**Input**
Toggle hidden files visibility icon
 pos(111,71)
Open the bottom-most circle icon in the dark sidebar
---
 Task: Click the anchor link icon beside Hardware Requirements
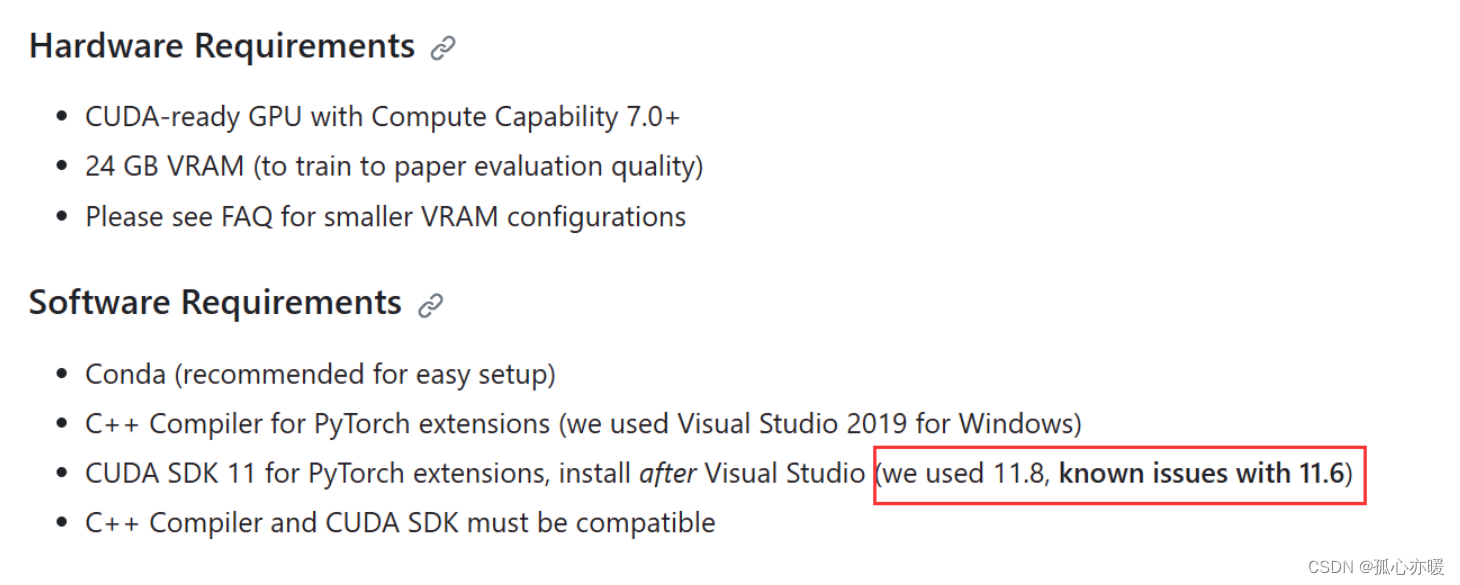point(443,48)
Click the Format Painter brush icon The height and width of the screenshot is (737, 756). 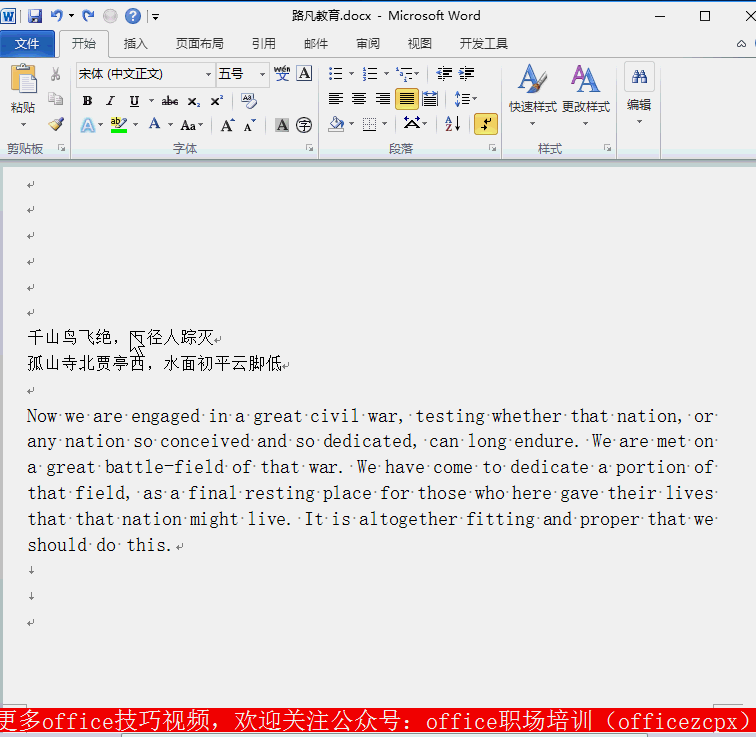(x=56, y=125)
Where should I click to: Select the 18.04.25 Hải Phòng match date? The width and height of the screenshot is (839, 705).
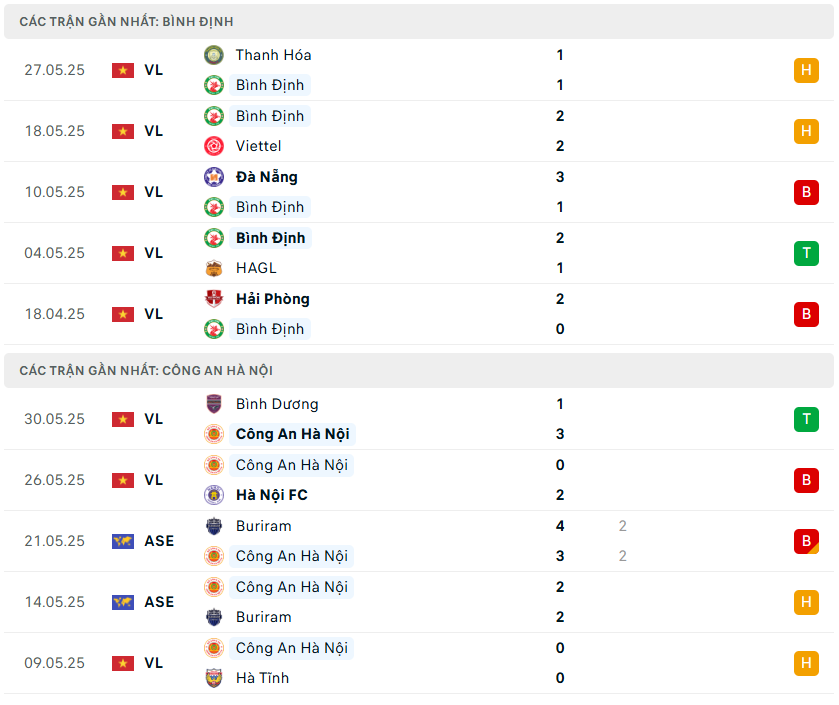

**Problem description**
Given the records above, restate word for word only the lines starting at the one with "Toggle hidden files visibility icon" and ending at the one with "Open the bottom-most".

**Exercise result**
Toggle hidden files visibility icon
 pos(111,71)
Open the bottom-most circle icon in the dark sidebar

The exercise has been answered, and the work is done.